A jumbled mess
If you’ve ever developed a large Angular JS app, you’d agree with me that one of the few problems you will come to face with is Organisation. Its actually very common to group all controllers, directives, factories, and services into one file respectively. However, you soon realise the error in your ways as the application starts getting larger & larger.
This article would show you how we have managed to keep everything neat and tidy as we work through clients jobs. This doesn’t mean this is the best way, it just is a clean way. You are free to come up with yours, no strict policies.
Although this tutorial can be applied to any Angular JS app, I’ll be using Zurb Foundation for Apps as a casing point in this article as it’s built with Angular JS.
Separating concerns
Since the problem remains that as we develop, controllers, factories etc tend to start piling up, thus making it harder to find stuff, we want to separate all the controllers into modules. One of the beauties of Angular is the modularity, so lets take advantage of that in our applications.
Now, after you have installed Zurb Foundation, you’ll have a assets/js directory for everything JS. Thats fine. Now instead if creating our controllers.js, directives.js etc files in this folder directly, we want to create modules and then drop related controllers et al. there.
What qualifies as a module?
Well, thats left for you to decide. However, we like to create a module per “page”. Meaning, for us if the application has 3 pages: Home, About, Contact; we will create three modules respectively. Finally we create another module called the SharedModule. This will contain all our shared dependencies.
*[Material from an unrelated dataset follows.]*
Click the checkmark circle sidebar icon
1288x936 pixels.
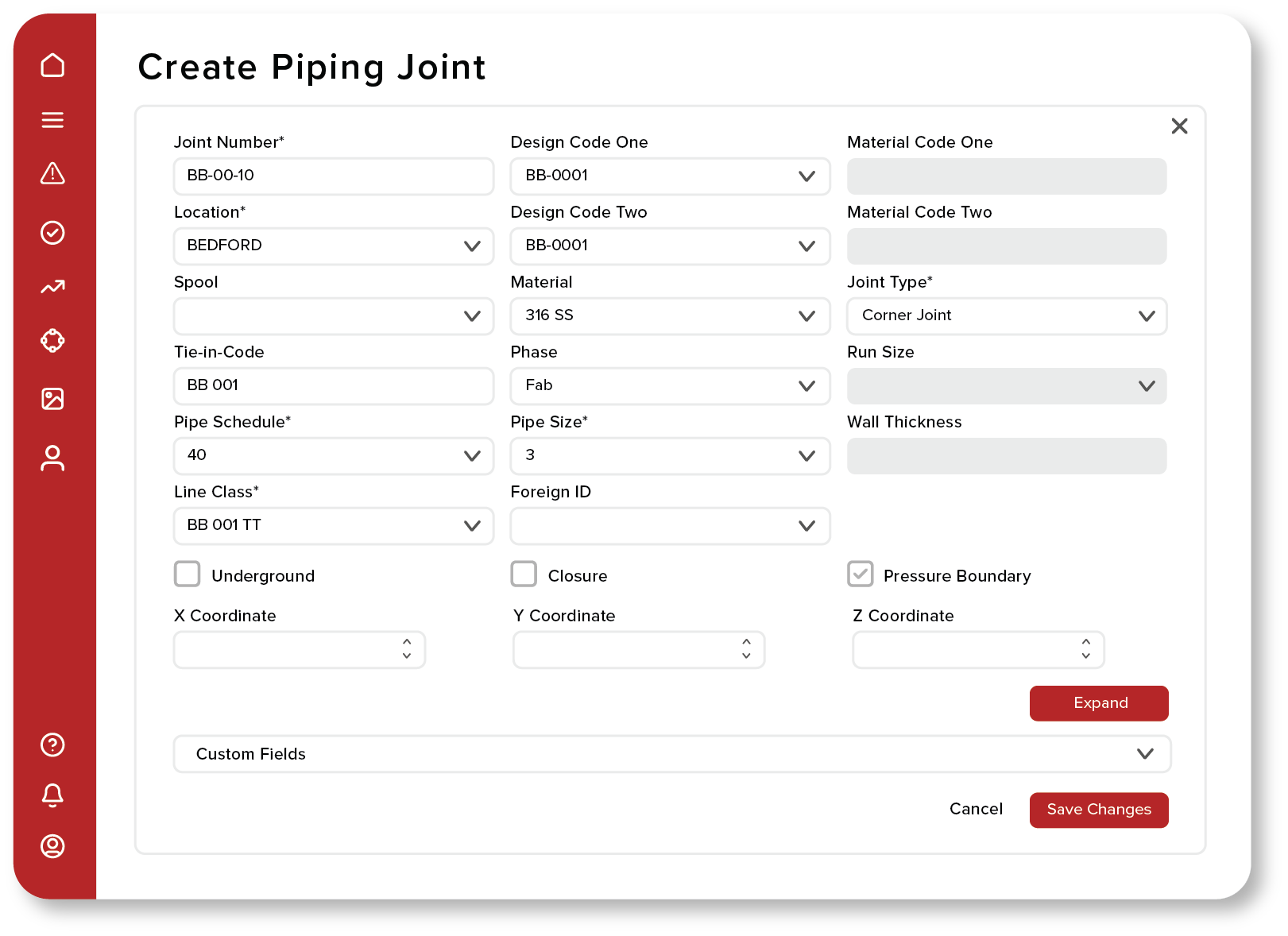(52, 232)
After everything has been created modularly, we add each module created as a dependency to our app.js file. Finally, in our gulpfile we can instruct the module directory files to be combined into a single app.js file.
Conclusion
This tutorial was confusing, I know. So, like every good developer, you can learn from the source code. I have included a simple starter application and its available on Github. You can see from the application how everything is tied together.
While the advantages may not be clear now, you’ll see on the long run that separating your Angular logic into controllers is actually better for you.